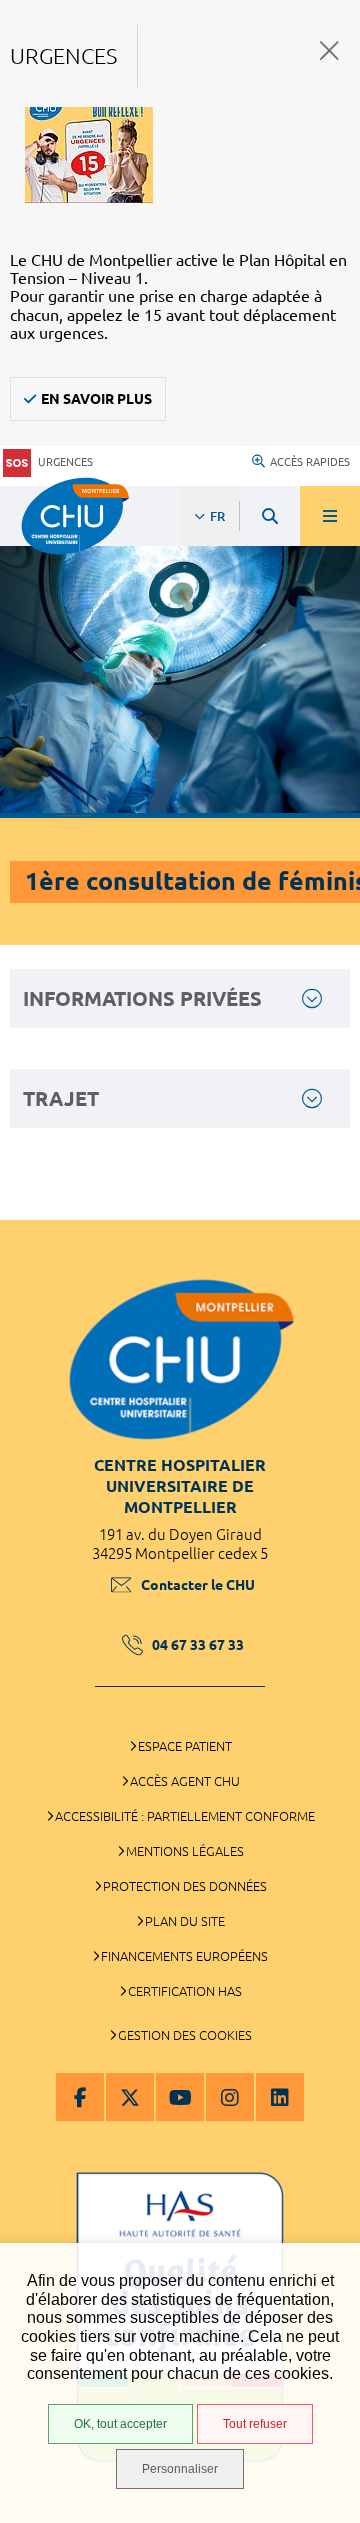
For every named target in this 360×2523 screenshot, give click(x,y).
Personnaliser (180, 2469)
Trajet (61, 1098)
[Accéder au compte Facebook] (80, 2097)
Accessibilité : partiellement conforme (185, 1816)
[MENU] (330, 516)
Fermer (329, 50)
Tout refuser (255, 2424)
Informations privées (142, 998)
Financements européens (184, 1956)
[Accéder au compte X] (130, 2097)
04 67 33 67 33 (198, 1645)
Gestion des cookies (185, 2035)
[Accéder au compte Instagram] (230, 2097)
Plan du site (185, 1921)
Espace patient (185, 1746)
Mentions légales (185, 1851)
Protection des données (185, 1886)
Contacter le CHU (198, 1585)
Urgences (65, 462)
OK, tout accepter (120, 2424)
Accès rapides (310, 462)
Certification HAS (185, 1991)
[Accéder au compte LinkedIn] (280, 2097)
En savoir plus (96, 399)
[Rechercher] (270, 516)
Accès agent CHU (185, 1781)
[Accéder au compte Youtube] (180, 2097)
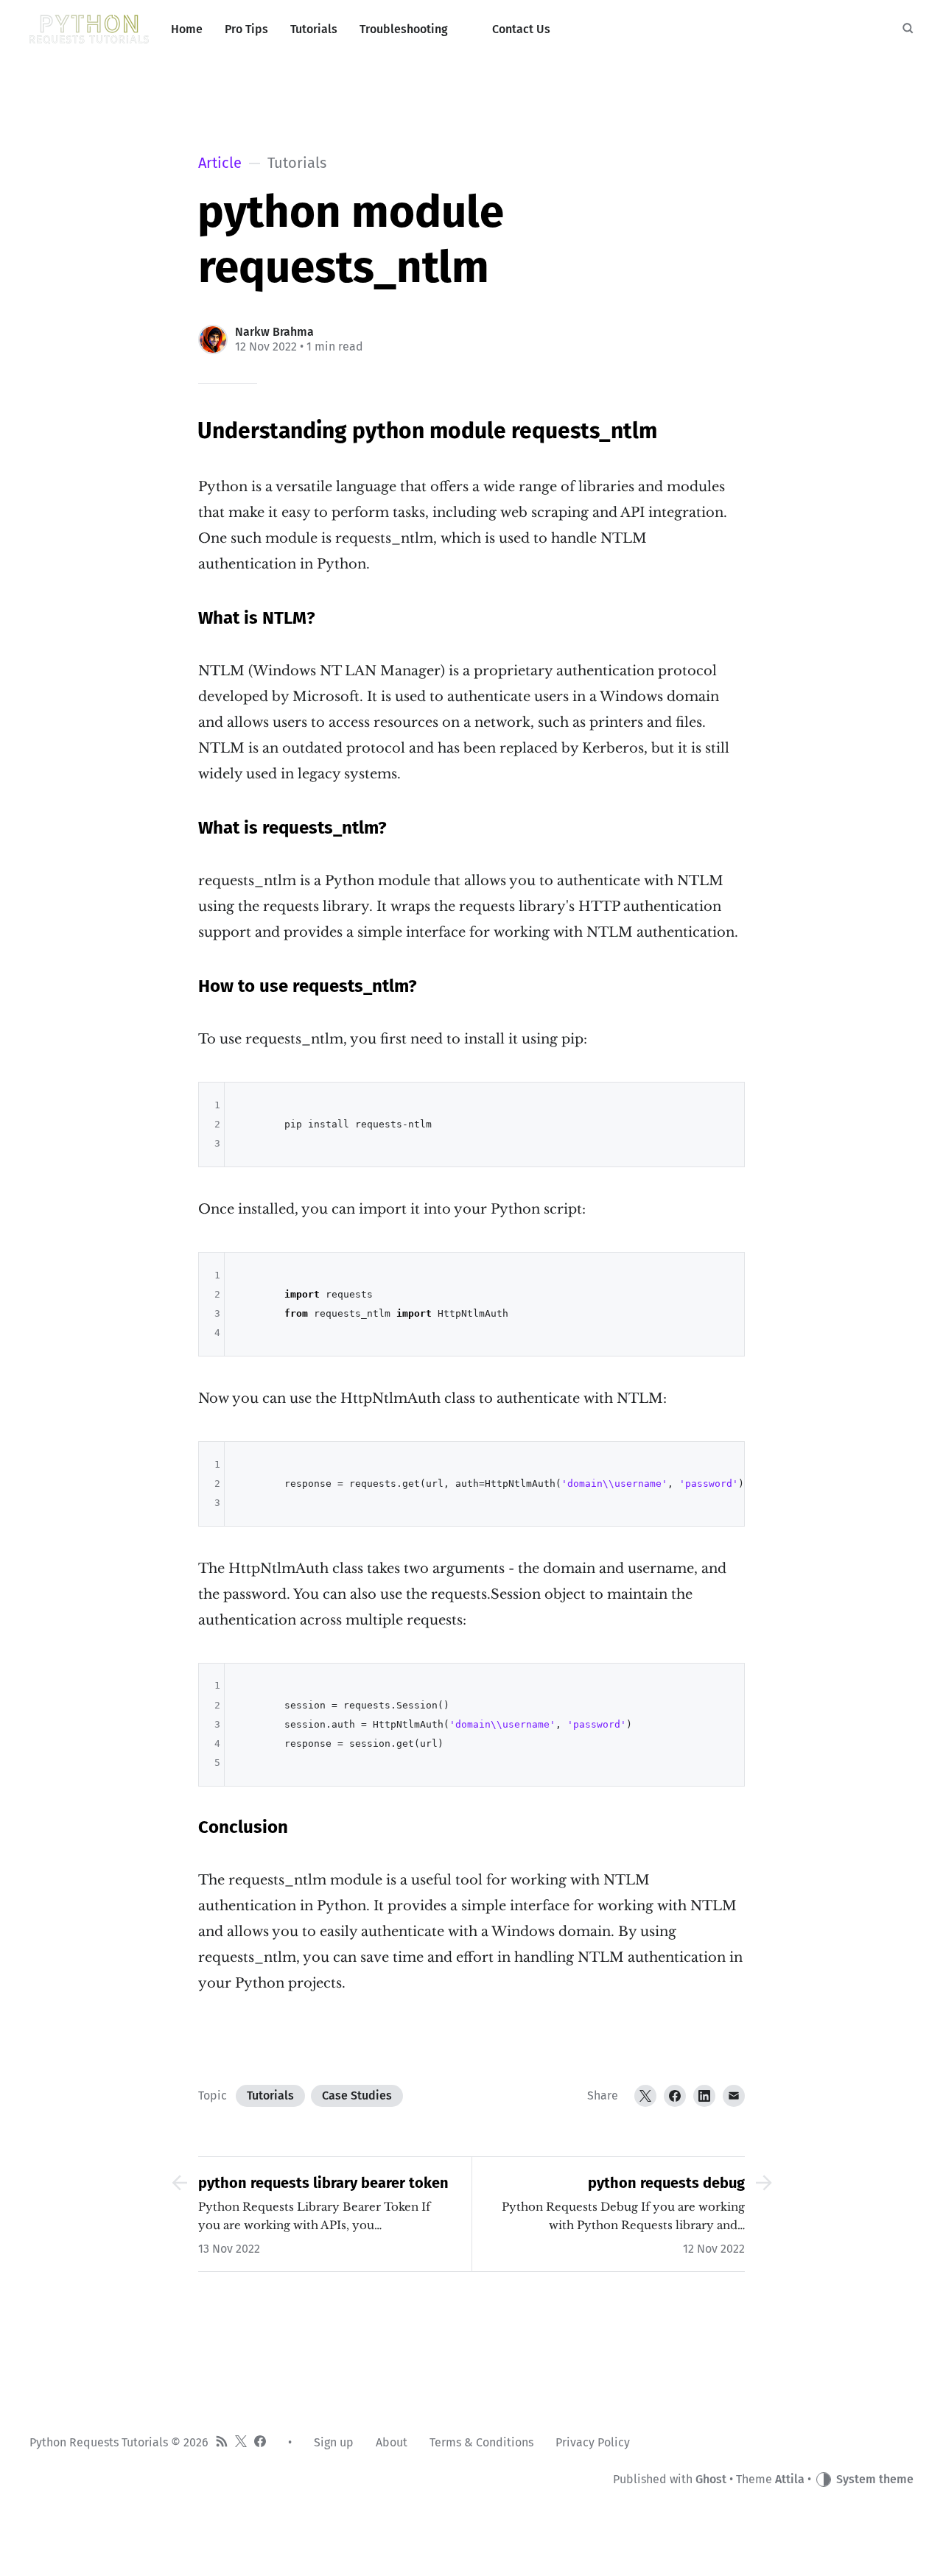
—————
Report all lines in the records that include the string "Accéder".

EXERCISE SOLUTION
[Accéder au compte Facebook] (80, 2097)
[Accéder au compte X] (130, 2097)
[Accéder au compte Instagram] (230, 2097)
[Accéder au compte LinkedIn] (280, 2097)
[Accéder au compte Youtube] (180, 2097)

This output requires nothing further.